## START EXCERPTED DATA
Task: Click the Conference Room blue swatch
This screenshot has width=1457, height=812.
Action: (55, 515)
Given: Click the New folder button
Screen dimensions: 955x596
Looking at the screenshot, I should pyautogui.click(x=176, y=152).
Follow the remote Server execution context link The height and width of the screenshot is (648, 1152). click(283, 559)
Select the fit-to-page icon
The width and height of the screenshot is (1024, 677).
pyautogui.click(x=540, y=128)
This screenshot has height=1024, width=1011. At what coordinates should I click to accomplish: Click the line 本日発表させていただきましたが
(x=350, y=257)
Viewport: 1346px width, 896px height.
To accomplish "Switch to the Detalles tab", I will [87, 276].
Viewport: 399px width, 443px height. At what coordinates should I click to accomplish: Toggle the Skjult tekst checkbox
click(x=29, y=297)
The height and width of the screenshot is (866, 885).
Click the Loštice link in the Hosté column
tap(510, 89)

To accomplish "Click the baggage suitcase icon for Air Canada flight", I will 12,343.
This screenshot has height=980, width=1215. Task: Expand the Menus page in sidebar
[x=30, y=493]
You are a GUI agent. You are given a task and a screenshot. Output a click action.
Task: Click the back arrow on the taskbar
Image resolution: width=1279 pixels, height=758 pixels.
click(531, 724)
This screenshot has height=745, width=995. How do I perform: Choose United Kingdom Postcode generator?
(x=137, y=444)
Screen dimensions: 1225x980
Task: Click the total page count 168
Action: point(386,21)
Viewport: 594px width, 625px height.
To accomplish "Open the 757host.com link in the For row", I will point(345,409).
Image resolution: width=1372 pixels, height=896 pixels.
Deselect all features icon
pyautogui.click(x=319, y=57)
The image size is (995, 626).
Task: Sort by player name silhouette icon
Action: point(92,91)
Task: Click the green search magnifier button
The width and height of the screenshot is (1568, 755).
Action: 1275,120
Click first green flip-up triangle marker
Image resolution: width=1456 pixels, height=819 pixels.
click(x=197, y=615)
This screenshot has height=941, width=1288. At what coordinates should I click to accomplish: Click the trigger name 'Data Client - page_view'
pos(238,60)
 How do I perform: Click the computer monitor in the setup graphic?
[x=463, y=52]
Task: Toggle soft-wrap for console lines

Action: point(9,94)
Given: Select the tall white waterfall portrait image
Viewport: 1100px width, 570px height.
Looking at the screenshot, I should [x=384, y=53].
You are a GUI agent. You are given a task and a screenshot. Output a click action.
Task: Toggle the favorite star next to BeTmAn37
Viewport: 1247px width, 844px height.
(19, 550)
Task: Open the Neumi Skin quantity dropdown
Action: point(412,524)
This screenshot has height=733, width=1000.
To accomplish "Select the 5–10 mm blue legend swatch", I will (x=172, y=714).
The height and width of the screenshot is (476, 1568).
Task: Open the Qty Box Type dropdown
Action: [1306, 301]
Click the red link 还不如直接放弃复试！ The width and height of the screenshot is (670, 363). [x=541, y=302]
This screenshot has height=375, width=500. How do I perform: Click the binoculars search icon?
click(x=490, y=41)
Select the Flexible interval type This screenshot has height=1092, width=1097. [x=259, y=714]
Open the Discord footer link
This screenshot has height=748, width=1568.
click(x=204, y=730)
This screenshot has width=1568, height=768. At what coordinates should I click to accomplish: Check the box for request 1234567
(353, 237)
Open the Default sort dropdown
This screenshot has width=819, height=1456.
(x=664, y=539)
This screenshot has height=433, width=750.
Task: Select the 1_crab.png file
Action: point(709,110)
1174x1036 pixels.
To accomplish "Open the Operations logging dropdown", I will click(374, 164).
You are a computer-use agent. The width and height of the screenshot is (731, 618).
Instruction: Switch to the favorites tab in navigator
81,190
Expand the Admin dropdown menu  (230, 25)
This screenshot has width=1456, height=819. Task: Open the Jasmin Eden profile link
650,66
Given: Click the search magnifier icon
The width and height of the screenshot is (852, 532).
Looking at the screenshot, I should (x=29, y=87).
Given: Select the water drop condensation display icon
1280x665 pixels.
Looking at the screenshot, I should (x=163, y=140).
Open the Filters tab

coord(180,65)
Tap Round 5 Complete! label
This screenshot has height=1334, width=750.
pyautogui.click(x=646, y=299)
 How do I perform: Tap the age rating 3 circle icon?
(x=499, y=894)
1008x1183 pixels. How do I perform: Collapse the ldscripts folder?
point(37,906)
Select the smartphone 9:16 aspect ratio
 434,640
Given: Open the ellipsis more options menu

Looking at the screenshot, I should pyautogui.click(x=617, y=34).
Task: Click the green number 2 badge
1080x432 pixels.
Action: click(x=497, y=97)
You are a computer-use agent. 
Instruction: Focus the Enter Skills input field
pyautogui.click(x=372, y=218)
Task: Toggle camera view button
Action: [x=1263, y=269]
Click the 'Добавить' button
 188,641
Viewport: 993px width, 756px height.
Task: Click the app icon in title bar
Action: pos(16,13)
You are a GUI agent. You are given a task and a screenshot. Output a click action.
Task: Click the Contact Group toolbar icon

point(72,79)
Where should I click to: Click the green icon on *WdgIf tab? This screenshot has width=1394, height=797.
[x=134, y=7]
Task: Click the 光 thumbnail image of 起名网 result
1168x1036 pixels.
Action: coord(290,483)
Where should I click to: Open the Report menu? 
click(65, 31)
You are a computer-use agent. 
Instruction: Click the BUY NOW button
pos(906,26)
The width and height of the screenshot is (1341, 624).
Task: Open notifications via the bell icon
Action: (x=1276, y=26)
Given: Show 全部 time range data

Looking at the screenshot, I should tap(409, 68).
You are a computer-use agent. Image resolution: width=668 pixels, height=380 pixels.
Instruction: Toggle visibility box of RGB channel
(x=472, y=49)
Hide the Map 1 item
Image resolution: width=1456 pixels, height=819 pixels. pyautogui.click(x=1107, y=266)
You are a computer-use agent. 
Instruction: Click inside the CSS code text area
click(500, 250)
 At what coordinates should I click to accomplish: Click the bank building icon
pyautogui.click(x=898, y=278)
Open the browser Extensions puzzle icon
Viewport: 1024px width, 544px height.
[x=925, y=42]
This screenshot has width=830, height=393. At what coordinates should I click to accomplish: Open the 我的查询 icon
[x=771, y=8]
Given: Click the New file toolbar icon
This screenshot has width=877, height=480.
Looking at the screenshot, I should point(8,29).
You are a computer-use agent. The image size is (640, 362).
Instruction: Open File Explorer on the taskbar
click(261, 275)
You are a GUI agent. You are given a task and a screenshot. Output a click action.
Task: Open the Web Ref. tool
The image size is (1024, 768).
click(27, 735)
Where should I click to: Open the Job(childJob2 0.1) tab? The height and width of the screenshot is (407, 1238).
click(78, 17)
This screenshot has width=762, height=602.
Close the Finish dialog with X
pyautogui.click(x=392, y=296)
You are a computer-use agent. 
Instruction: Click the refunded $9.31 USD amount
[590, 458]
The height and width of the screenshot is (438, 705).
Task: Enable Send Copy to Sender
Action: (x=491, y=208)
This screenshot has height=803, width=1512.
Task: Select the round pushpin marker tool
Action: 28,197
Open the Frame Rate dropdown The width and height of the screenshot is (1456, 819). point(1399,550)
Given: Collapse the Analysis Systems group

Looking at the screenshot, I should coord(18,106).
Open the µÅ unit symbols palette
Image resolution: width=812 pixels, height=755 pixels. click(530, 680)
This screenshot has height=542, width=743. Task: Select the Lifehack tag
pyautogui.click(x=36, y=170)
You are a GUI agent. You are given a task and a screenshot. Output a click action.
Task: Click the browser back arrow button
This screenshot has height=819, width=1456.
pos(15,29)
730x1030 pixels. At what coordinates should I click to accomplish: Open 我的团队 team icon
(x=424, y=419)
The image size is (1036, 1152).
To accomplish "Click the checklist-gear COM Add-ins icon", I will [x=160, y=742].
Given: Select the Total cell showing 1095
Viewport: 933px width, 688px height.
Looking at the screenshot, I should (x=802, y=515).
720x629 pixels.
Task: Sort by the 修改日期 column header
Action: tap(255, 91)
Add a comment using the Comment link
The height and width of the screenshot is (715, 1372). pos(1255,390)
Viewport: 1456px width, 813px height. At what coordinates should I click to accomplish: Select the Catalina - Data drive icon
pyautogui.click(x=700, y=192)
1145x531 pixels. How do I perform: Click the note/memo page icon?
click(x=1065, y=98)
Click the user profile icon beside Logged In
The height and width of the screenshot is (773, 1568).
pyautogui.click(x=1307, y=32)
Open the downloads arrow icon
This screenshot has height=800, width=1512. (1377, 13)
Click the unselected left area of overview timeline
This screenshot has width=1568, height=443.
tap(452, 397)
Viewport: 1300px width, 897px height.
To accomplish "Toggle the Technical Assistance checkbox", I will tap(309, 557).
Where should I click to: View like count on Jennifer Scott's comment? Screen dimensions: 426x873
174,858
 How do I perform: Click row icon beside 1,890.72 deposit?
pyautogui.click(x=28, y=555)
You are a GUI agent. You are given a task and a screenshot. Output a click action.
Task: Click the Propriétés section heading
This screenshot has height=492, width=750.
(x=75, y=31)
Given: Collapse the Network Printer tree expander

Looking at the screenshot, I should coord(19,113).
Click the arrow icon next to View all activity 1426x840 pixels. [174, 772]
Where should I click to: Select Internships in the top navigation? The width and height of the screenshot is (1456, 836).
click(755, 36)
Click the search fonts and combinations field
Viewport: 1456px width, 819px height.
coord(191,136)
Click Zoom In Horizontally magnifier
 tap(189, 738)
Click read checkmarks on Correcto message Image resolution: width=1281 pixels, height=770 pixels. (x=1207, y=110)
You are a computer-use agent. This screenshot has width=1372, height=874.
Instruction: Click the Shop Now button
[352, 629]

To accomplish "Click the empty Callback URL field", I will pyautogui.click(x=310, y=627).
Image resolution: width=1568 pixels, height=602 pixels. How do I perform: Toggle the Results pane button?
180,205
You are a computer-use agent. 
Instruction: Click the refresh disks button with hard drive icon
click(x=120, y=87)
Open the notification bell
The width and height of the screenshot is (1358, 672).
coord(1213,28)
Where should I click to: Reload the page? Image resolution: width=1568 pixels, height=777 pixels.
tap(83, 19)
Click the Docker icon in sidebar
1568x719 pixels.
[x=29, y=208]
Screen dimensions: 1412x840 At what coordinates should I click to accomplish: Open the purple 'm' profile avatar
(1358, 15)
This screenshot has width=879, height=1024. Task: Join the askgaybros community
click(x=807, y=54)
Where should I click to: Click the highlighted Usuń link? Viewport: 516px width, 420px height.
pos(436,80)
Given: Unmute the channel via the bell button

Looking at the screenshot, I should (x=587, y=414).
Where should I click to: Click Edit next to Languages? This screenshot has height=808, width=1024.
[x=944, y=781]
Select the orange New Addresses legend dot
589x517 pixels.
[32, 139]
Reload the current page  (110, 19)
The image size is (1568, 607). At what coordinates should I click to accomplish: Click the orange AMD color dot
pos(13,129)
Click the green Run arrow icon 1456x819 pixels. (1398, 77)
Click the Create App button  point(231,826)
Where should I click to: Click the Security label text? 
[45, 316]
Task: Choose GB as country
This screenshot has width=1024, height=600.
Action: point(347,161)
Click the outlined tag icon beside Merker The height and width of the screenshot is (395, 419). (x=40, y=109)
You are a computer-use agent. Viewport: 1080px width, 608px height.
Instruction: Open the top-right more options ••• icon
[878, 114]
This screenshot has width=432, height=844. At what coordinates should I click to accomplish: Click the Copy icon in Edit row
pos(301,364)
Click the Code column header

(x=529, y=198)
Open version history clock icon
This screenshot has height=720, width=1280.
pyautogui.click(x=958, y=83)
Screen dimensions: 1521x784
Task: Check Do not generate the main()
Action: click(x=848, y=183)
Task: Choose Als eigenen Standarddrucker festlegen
## END EXCERPTED DATA
GIVEN EXERCISE
Please give the lines of the items above as a numbered list, beginning with the line that contains "Select the smartphone 9:16 aspect ratio" and going on through the line that contains "click(65, 31)", both included, with blank lines left out.

SOLUTION TO THE PROBLEM
1. Select the smartphone 9:16 aspect ratio
2.  434,640
3. Given: Open the ellipsis more options menu
4. Looking at the screenshot, I should pyautogui.click(x=617, y=34).
5. Task: Click the green number 2 badge
6. 1080x432 pixels.
7. Action: click(x=497, y=97)
8. You are a computer-use agent. 
9. Instruction: Focus the Enter Skills input field
10. pyautogui.click(x=372, y=218)
11. Task: Toggle camera view button
12. Action: [x=1263, y=269]
13. Click the 'Добавить' button
14.  188,641
15. Viewport: 993px width, 756px height.
16. Task: Click the app icon in title bar
17. Action: pos(16,13)
18. You are a GUI agent. You are given a task and a screenshot. Output a click action.
19. Task: Click the Contact Group toolbar icon
20. point(72,79)
21. Where should I click to: Click the green icon on *WdgIf tab? This screenshot has width=1394, height=797.
22. [x=134, y=7]
23. Task: Click the 光 thumbnail image of 起名网 result
24. 1168x1036 pixels.
25. Action: coord(290,483)
26. Where should I click to: Open the Report menu? 
27. click(65, 31)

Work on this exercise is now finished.